What is needed> From the listing below, count the lines where the string "beside" occurs. Give the number, with no other words.

Data under study>
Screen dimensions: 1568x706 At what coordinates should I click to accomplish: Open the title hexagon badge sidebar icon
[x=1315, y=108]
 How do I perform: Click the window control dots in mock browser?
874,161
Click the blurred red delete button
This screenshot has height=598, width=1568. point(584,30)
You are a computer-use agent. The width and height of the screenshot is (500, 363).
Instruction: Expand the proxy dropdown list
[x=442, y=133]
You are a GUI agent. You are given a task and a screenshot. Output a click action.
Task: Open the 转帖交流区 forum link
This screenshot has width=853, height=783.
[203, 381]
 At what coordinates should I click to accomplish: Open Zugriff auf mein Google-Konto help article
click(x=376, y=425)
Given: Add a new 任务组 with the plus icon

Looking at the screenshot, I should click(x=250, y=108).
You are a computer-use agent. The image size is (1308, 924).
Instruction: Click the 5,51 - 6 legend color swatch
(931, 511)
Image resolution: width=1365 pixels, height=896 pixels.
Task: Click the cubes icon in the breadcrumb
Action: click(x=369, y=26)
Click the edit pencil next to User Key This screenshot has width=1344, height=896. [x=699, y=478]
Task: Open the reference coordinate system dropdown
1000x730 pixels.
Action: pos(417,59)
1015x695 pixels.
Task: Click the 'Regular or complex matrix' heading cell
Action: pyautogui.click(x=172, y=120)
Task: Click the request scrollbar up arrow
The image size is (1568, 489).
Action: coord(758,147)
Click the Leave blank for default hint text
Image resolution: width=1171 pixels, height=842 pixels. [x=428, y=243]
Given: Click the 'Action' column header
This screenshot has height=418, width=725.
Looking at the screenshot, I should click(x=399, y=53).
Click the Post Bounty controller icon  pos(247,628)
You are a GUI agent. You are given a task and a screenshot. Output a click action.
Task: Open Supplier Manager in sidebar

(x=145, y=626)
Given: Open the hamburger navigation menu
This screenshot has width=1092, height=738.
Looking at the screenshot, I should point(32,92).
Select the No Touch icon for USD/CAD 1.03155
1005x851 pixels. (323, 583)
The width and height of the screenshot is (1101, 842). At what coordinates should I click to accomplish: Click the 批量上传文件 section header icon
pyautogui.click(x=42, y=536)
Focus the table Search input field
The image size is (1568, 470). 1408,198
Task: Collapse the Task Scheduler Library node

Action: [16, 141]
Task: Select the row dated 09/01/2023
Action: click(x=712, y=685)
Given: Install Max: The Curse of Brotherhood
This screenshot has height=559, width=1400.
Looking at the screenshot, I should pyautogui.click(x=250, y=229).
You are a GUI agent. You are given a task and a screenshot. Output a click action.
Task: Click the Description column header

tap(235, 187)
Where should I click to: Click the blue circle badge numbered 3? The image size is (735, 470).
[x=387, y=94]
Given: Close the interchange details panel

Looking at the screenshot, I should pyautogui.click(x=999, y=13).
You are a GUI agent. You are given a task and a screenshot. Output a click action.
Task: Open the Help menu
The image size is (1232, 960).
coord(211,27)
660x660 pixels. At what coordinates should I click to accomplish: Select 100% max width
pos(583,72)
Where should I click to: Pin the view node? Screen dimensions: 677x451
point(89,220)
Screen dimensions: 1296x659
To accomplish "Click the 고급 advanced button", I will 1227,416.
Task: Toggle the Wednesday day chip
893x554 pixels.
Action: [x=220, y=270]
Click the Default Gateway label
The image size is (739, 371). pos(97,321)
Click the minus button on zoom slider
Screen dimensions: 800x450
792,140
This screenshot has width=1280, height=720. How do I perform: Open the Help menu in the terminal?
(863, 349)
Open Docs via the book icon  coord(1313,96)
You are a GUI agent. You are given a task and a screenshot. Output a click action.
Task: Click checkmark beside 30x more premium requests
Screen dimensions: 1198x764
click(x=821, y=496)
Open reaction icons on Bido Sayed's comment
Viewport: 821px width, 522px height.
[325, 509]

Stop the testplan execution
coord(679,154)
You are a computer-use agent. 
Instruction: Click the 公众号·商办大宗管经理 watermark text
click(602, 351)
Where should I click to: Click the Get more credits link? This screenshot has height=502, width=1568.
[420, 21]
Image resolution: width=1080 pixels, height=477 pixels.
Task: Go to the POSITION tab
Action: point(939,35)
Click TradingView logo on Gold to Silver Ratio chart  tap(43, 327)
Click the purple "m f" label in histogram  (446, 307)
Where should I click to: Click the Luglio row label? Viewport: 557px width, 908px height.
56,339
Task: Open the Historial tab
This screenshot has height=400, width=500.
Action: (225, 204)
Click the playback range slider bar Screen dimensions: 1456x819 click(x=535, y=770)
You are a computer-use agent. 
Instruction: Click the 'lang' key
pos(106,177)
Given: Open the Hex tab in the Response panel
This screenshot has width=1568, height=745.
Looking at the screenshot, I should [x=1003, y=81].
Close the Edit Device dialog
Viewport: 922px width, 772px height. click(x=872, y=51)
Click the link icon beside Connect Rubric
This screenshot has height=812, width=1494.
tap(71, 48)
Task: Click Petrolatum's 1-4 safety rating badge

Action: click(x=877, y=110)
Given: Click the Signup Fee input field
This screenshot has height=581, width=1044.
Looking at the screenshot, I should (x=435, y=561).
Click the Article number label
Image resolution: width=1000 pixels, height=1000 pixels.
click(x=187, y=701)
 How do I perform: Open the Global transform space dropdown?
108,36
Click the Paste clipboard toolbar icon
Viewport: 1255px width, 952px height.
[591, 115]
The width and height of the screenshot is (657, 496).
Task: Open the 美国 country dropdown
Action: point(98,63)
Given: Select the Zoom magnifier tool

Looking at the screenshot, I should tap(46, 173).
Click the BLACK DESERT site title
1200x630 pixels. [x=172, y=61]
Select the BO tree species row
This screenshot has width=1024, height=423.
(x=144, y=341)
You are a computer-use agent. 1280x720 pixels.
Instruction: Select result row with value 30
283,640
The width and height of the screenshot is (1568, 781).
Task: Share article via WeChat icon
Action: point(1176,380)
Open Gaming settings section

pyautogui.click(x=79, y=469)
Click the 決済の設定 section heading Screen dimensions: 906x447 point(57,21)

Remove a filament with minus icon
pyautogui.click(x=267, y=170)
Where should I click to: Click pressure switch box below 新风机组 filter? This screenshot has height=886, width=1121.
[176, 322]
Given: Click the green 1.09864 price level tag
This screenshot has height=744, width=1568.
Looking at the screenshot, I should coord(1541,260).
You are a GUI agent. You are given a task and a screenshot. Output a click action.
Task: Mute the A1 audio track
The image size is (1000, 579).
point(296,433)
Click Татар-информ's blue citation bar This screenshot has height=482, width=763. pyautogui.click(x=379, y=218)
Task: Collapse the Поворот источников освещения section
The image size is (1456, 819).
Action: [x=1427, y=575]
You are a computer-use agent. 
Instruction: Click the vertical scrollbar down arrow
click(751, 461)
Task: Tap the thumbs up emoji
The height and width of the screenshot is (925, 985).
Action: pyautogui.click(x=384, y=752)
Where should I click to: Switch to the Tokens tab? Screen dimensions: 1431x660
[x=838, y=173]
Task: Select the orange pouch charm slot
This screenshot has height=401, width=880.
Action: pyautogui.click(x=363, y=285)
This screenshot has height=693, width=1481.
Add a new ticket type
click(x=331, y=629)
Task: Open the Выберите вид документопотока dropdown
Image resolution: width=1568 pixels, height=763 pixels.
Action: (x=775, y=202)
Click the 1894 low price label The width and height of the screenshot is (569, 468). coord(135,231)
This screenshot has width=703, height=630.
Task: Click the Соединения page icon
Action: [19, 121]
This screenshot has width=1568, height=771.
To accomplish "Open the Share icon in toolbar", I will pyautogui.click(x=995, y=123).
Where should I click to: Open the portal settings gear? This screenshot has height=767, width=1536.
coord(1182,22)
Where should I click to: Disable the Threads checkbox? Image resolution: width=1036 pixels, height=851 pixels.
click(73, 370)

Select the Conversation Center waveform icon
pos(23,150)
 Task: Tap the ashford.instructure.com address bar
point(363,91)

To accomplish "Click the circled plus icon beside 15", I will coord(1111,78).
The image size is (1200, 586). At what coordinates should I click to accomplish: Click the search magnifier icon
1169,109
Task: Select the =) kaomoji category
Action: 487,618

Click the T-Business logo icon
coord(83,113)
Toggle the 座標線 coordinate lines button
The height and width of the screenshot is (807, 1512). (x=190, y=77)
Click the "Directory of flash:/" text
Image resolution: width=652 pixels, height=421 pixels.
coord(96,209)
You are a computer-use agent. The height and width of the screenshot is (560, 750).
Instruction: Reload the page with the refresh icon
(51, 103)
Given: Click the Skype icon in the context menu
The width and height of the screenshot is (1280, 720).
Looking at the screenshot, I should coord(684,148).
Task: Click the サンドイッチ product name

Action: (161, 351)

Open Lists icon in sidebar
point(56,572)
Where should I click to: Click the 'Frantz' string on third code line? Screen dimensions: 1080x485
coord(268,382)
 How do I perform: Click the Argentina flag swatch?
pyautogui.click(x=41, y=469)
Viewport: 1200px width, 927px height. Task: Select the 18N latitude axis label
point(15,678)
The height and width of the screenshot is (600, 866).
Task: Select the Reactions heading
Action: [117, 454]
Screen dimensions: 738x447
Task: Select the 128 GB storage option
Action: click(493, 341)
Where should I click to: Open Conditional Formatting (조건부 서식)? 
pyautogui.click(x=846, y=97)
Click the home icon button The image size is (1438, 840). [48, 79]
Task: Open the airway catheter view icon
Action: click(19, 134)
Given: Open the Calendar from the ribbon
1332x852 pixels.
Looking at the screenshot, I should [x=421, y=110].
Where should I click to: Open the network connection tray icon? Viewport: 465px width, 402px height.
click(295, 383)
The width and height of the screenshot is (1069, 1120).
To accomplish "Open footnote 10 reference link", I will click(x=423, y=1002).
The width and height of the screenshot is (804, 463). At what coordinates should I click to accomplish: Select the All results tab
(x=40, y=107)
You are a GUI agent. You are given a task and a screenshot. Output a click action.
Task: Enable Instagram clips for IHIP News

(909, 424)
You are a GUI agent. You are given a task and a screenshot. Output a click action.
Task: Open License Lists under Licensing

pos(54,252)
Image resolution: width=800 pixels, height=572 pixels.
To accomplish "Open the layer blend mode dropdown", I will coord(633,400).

Result of the task> 3